> **WHAT TO PRODUCE**:
Copy out every line of the data exactly; do not include the images.

Start of DATA UNDER STUDY

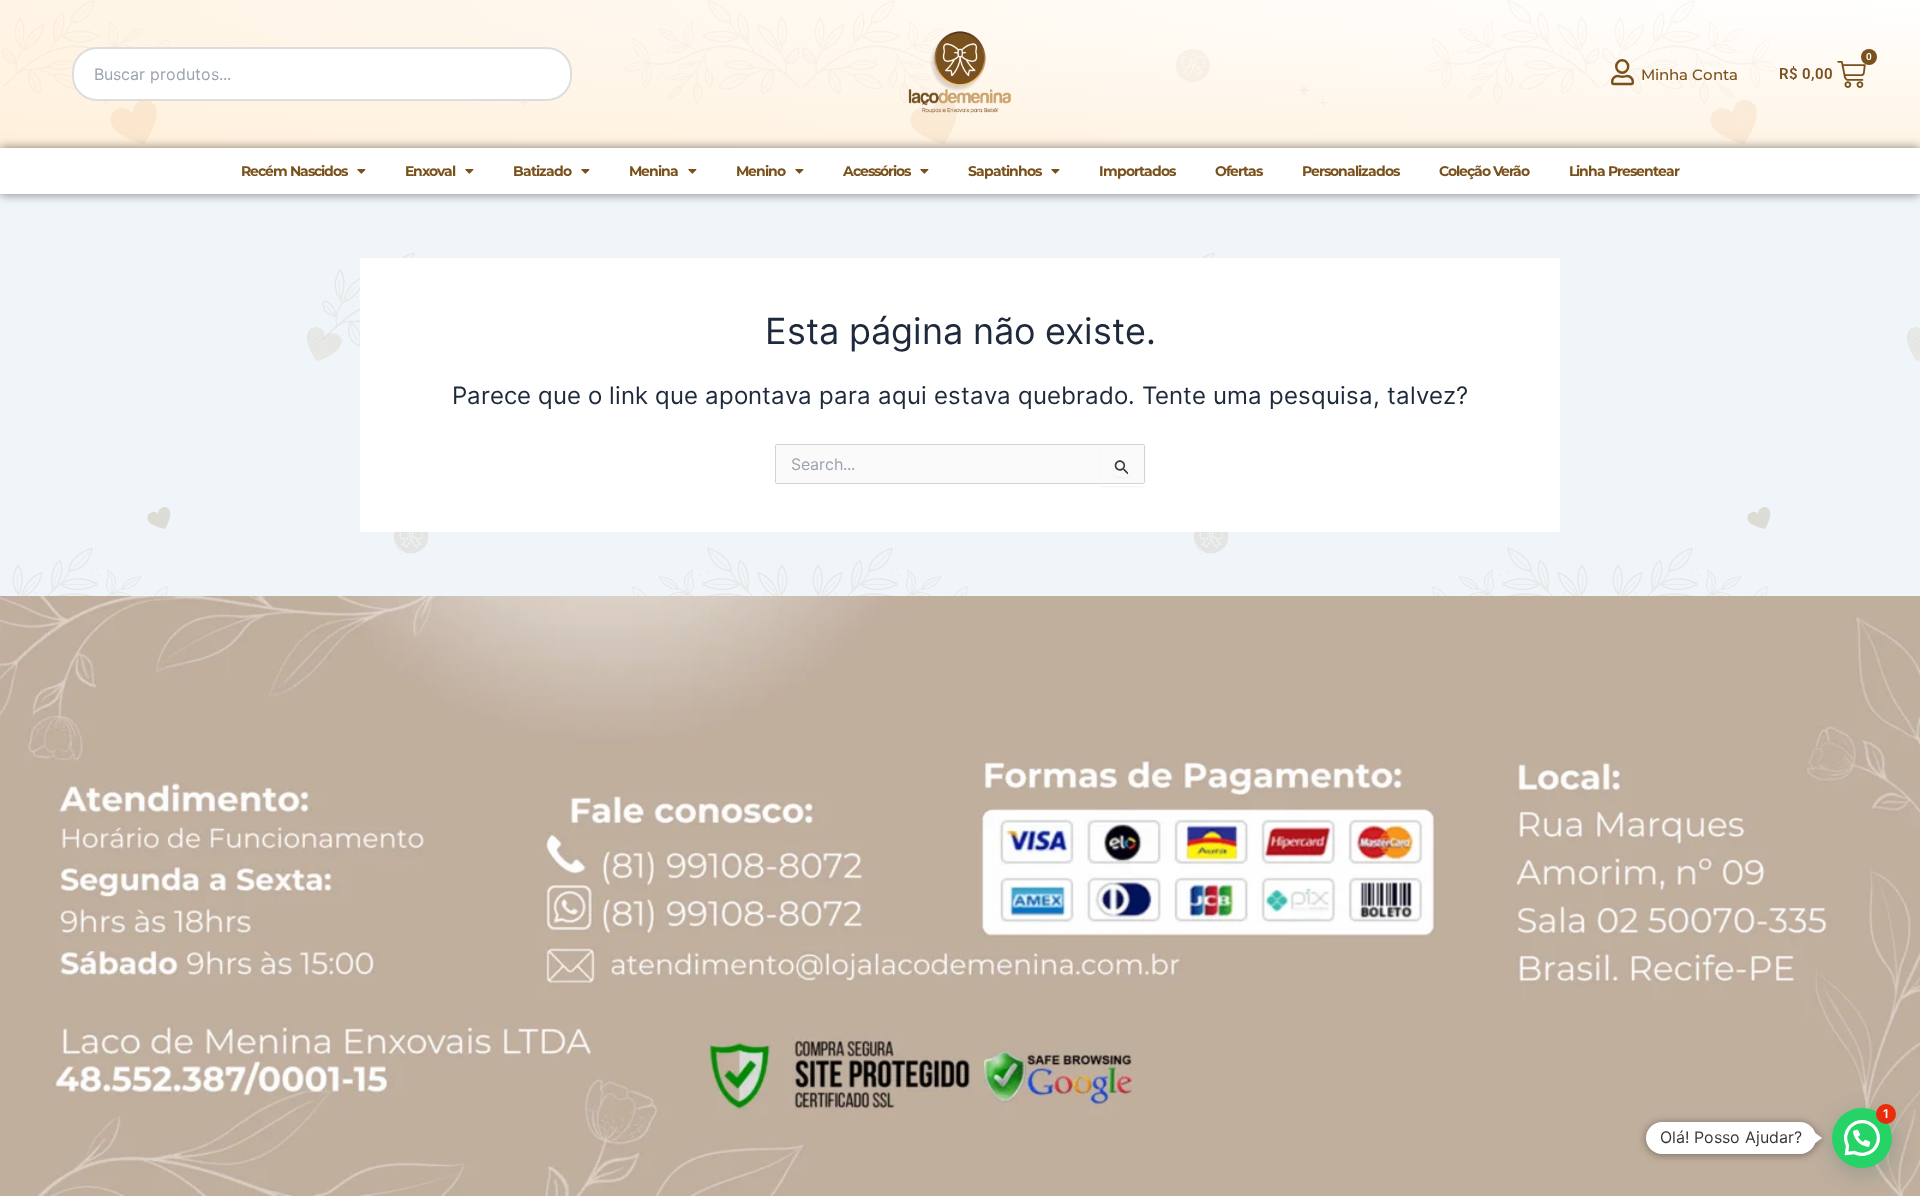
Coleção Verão (1484, 171)
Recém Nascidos (294, 171)
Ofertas (1238, 171)
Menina (653, 171)
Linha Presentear (1624, 171)
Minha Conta (1689, 74)
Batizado (542, 171)
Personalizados (1350, 171)
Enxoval (430, 171)
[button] (1862, 1138)
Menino (760, 171)
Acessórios (876, 171)
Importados (1137, 171)
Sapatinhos (1004, 171)
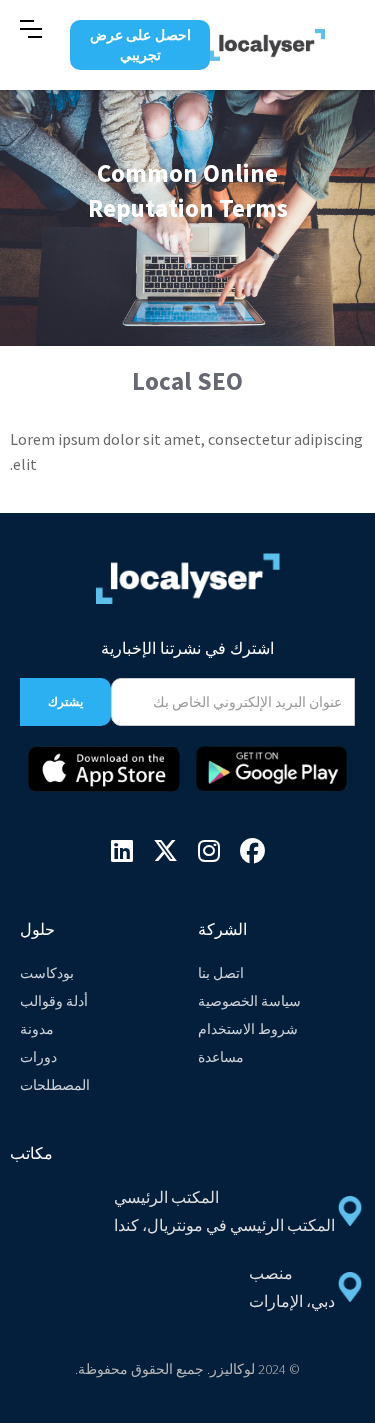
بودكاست (47, 973)
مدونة (37, 1029)
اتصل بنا (221, 973)
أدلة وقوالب (54, 1001)
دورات (38, 1057)
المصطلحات (55, 1085)
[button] (31, 29)
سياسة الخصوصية (249, 1001)
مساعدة (221, 1057)
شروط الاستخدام (248, 1029)
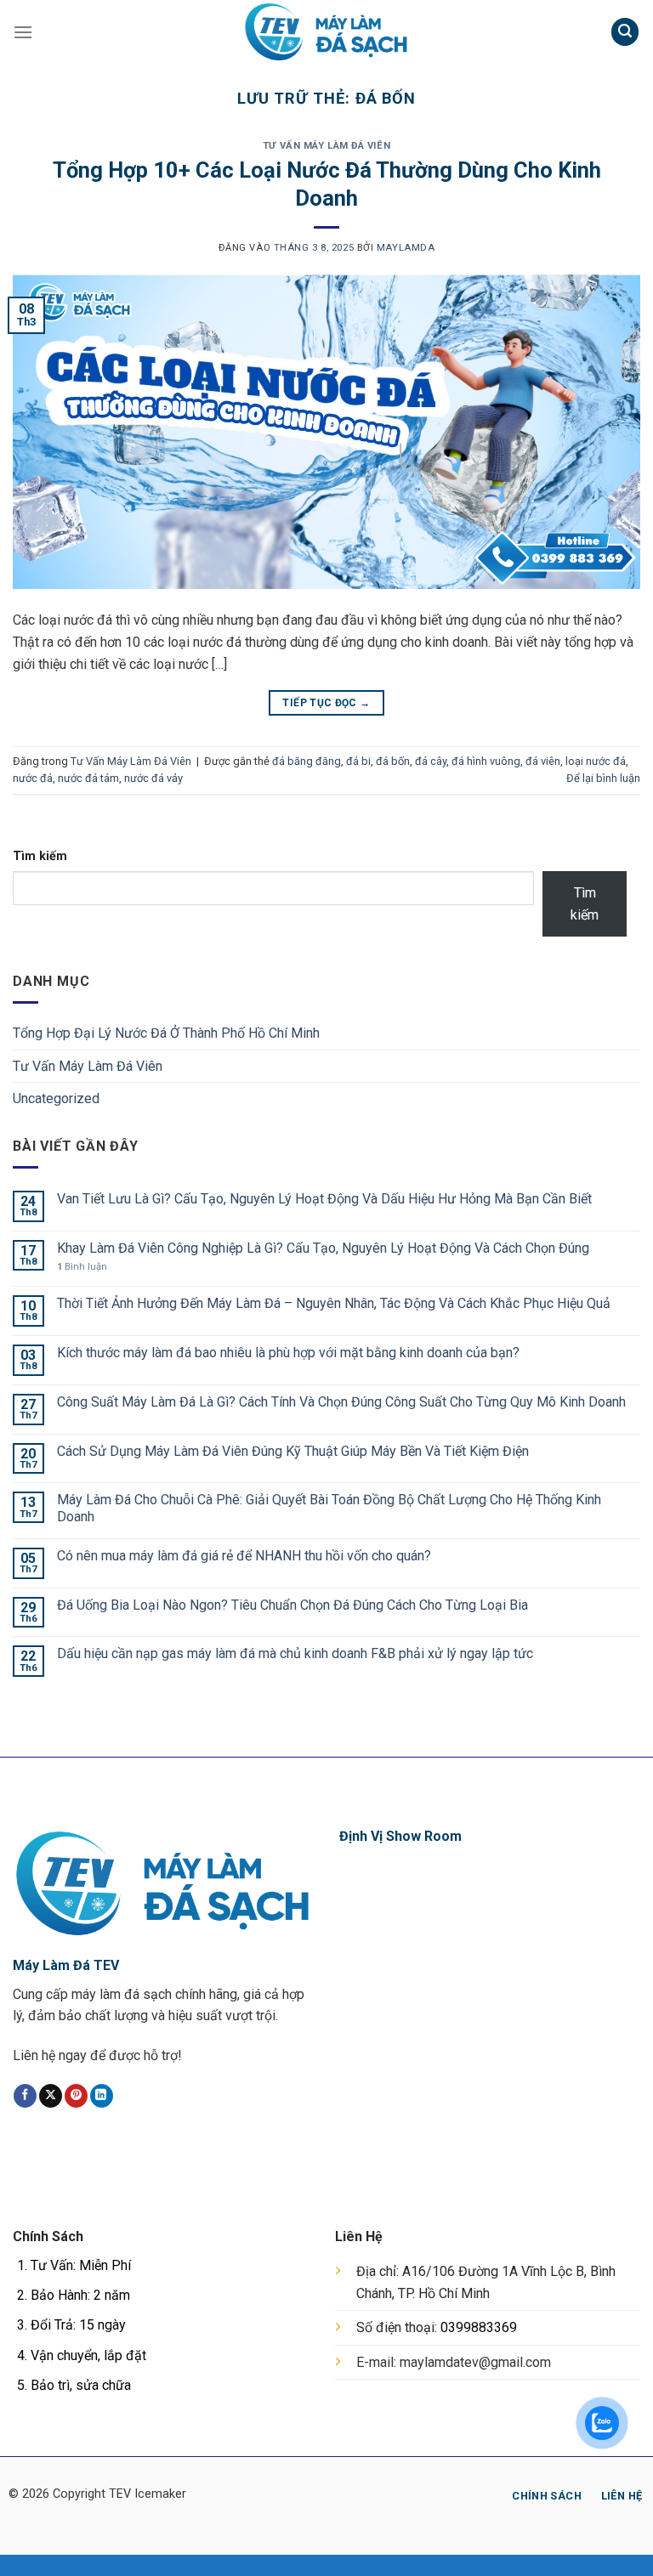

End of DATA UNDER STUDY

> **ANSWER TO THIS TASK**:
Coleção Verão (1484, 171)
Recém Nascidos (294, 171)
Ofertas (1238, 171)
Menina (653, 171)
Linha Presentear (1624, 171)
Minha Conta (1689, 74)
Batizado (542, 171)
Personalizados (1350, 171)
Enxoval (430, 171)
[button] (1862, 1138)
Menino (760, 171)
Acessórios (876, 171)
Importados (1137, 171)
Sapatinhos (1004, 171)
بودكاست (47, 973)
مدونة (37, 1029)
اتصل بنا (221, 973)
أدلة وقوالب (54, 1001)
دورات (38, 1057)
المصطلحات (55, 1085)
[button] (31, 29)
سياسة الخصوصية (249, 1001)
مساعدة (221, 1057)
شروط الاستخدام (248, 1029)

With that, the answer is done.